## Задания
1. Перепишите слово в слово часть отрывка о философии и партийности: от «Советский Союз действительно» до «практики и как институции.» включительно.
2. Ответьте на вопросы по отрывку о философии и партийности.
(a) В каком году прошла так называемая «философская дискуссия»?
(b) Что, по словам Гройса, является медиумом экономики?
(c) Какое философское учение репрезентировало коммунистическое руководство?

## Предложенный отрывок
^^^^^^^^^^^^^^^^
Философия и партийность в идеологическом государстве

В условиях сформировавшейся в России политической культуры сталинизм стал органической формой реализации революционного проекта. В результате сложилась парадоксальная идеологическая констелляция: революционный радикализм был направлен здесь на утверждение ценностей и идеологии, разрушение которых составляло самое содержание марксистского проекта. Чем дальше, тем больше это создавало глубокий диссонанс между реальностью и ее репрезентацией, притом что последняя играла важную роль в легитимации режима. Если в раннем сталинизме это напряжение разрешалось через нагнетание радикальных экономических шагов (коллективизация, индустриализация, культурная революция и т. д.), в которых экономическая модернизация и создание госкапитализма позиционировались в качестве реализации марксистского проекта; если в высоком сталинизме оно снималось в политическом поле – в Большом терроре, выдаваемом за «усиление классовой борьбы», и героической мифологии (стахановцы, полярники, летчики); если в годы войны оно стало нерелевантным, поскольку под вопросом оказалось самое выживание страны (хотя военная победа позиционировалась как «победа советского строя»), то в позднем сталинизме это напряжение нашло выход в прямых идеологических акциях, направленных на создание культурных, дискурсивных, концептуальных матриц, которые охватывали все сферы жизни – от искусства и науки до экономики и политики.

Это обнажение идеологического приема происходило во всех кампаниях «ждановской эпохи», но наиболее полное свое выражение нашло в так называемой «философской дискуссии» 1947 года. Однако прежде чем обратиться к сюжетам, непосредственно связанным с послевоенной переналадкой механизма контроля за идеологическим производством, необходимо понять проблему дискурсивного беспокойства в сталинизме в более широком контексте и объяснить, почему именно философии отводилась здесь ведущая роль и почему именно в связи с ней столь остро встала проблема партийности – единая для науки и для искусства.

Борис Гройс утверждает, что под коммунизмом следует понимать проект, целью которого является подчинение экономики политике, с тем чтобы предоставить последней суверенную свободу действий. Поскольку «медиумом экономики являются деньги», а «экономика оперирует цифрами», Гройс делает вывод, что «медиумом политики является язык. Политика оперирует словами – аргументами, программами и резолюциями, а также приказами, запретами, инструкциями и распоряжениями. В этой проекции коммунистическая революция представляет собой перевод общества с медиума денег на медиум языка»[718]. Коммунизм посредством «вербализации общества» осуществляет контроль над ним. И философии принадлежала здесь особая роль:

Советский Союз действительно понимал себя как государство, в котором вся власть принадлежит философии. Легитимность коммунистического руководства определялась, в первую очередь, тем, что оно репрезентировало определенное философское учение – марксизм-ленинизм. Другой легитимации это руководство не имело. Поэтому философствование всегда было его первейшей обязанностью[719].

Философия была не только доменом советского идеологического языка, но и политическим инструментом, приводящим этот язык в соответствие с актуальными задачами власти. Соответственно, партийность была частью советской философии как практики и как институции.
^^^^^^^^^^^^^^^^
[Строки данных с указанием места]
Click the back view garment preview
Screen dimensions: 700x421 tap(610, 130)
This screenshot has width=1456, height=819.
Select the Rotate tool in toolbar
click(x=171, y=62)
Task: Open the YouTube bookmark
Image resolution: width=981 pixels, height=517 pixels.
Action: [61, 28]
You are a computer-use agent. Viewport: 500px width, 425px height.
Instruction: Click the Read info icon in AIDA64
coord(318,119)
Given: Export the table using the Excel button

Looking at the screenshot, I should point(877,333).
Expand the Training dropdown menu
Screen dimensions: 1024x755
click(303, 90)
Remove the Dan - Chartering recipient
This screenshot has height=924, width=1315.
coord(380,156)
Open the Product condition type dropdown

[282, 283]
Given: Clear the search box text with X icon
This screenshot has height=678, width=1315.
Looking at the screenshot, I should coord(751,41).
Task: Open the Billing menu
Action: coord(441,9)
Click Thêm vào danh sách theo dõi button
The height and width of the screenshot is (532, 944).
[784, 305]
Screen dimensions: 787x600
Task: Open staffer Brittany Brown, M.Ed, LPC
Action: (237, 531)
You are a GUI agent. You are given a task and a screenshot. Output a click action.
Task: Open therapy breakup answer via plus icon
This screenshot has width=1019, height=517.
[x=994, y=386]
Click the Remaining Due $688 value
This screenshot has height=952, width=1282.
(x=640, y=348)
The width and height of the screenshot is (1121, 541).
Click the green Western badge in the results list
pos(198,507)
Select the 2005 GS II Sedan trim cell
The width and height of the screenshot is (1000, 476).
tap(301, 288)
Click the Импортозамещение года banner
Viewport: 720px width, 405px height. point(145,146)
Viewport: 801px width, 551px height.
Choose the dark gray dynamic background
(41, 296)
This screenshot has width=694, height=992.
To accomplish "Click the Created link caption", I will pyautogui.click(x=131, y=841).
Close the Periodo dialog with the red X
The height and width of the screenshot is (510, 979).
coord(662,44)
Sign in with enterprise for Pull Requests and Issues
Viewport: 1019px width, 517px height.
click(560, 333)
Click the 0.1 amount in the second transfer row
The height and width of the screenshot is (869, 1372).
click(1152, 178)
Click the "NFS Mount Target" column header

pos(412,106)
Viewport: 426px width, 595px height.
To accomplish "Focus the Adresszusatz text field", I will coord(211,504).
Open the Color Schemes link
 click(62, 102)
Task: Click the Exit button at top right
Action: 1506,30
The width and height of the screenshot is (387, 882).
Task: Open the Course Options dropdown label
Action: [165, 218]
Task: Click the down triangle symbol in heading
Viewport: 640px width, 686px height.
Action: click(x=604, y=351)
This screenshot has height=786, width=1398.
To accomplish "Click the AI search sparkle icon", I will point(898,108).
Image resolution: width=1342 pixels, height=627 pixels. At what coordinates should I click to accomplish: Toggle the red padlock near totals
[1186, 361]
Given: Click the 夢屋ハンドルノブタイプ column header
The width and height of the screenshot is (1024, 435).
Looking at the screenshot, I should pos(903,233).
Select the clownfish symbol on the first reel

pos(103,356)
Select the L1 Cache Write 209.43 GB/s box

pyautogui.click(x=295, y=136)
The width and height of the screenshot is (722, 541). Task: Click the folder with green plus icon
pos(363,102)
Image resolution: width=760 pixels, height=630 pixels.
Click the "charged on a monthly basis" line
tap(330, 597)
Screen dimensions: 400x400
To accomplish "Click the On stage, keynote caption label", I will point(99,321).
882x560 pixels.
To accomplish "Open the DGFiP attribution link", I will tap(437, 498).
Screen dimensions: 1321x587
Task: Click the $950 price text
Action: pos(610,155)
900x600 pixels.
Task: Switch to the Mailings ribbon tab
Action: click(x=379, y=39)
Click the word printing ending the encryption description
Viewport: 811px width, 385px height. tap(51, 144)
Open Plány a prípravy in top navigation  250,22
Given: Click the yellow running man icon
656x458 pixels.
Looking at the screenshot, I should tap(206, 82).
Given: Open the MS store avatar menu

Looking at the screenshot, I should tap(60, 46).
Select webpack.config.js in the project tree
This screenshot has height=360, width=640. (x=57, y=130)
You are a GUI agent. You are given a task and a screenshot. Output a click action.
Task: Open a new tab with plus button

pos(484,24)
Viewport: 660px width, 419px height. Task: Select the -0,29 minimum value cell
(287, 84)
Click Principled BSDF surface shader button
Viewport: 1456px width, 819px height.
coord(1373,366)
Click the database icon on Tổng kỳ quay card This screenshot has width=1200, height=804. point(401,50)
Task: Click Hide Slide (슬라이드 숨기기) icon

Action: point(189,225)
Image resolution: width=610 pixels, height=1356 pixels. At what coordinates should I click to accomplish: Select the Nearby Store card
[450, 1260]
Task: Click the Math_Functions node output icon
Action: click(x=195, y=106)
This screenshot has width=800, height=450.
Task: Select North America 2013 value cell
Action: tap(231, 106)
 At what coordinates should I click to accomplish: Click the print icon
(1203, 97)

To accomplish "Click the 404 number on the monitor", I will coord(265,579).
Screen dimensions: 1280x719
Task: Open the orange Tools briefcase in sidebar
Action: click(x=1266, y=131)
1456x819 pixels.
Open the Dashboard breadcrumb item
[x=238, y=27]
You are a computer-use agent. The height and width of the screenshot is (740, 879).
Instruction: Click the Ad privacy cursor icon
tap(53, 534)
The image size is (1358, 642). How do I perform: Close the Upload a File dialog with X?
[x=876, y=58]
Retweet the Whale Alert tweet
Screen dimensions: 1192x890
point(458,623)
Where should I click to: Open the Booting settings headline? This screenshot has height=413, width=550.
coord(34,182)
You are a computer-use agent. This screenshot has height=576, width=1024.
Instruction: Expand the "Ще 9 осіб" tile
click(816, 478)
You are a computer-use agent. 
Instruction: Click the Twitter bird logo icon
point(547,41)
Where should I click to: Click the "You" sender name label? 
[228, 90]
^^^^^^^^^^^^^^^^
## Разбор решений
1.
Советский Союз действительно понимал себя как государство, в котором вся власть принадлежит философии. Легитимность коммунистического руководства определялась, в первую очередь, тем, что оно репрезентировало определенное философское учение – марксизм-ленинизм. Другой легитимации это руководство не имело. Поэтому философствование всегда было его первейшей обязанностью[719].

Философия была не только доменом советского идеологического языка, но и политическим инструментом, приводящим этот язык в соответствие с актуальными задачами власти. Соответственно, партийность была частью советской философии как практики и как институции.

2.
(a) В 1947 году.
(b) Деньги.
(c) Марксизм-ленинизм.